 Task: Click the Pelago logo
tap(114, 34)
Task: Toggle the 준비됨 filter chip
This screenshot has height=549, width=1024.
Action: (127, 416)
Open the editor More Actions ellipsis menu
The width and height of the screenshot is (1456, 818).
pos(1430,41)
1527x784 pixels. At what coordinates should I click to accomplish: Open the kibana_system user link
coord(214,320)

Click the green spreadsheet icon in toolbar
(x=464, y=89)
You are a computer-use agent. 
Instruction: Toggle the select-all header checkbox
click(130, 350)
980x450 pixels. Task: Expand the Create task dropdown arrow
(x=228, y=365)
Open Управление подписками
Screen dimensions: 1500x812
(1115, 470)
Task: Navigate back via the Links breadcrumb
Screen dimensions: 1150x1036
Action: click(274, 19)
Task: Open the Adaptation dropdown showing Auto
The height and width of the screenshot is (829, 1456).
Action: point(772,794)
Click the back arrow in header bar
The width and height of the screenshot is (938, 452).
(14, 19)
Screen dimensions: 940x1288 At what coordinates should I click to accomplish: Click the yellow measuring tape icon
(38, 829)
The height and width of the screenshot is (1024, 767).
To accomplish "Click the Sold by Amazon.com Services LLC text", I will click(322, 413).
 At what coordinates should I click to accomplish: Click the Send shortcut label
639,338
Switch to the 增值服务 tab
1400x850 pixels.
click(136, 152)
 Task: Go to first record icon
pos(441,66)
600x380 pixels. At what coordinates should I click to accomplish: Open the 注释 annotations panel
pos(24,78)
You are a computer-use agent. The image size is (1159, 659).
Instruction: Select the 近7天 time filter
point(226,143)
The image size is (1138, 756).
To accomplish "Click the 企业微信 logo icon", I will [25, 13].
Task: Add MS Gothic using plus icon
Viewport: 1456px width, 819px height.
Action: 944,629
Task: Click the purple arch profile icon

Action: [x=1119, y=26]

━━━━━━━━━━━━━━━━━━━━━━━━━━━━━━

Put the lines of the listing above, starting at the line that contains "Task: Navigate back via the Links breadcrumb" and ending at the line that contains "pos(441,66)", into a Markdown table with the columns "No." and "Line". Give only those lines, one per numbered row, and leave out any blank lines.

▸ **Output of the exercise**
| No. | Line |
|---|---|
| 1 | Task: Navigate back via the Links breadcrumb |
| 2 | Screen dimensions: 1150x1036 |
| 3 | Action: click(274, 19) |
| 4 | Task: Open the Adaptation dropdown showing Auto |
| 5 | The height and width of the screenshot is (829, 1456). |
| 6 | Action: point(772,794) |
| 7 | Click the back arrow in header bar |
| 8 | The width and height of the screenshot is (938, 452). |
| 9 | (14, 19) |
| 10 | Screen dimensions: 940x1288 At what coordinates should I click to accomplish: Click the yellow measuring tape icon |
| 11 | (38, 829) |
| 12 | The height and width of the screenshot is (1024, 767). |
| 13 | To accomplish "Click the Sold by Amazon.com Services LLC text", I will click(322, 413). |
| 14 |  At what coordinates should I click to accomplish: Click the Send shortcut label |
| 15 | 639,338 |
| 16 | Switch to the 增值服务 tab |
| 17 | 1400x850 pixels. |
| 18 | click(136, 152) |
| 19 |  Task: Go to first record icon |
| 20 | pos(441,66) |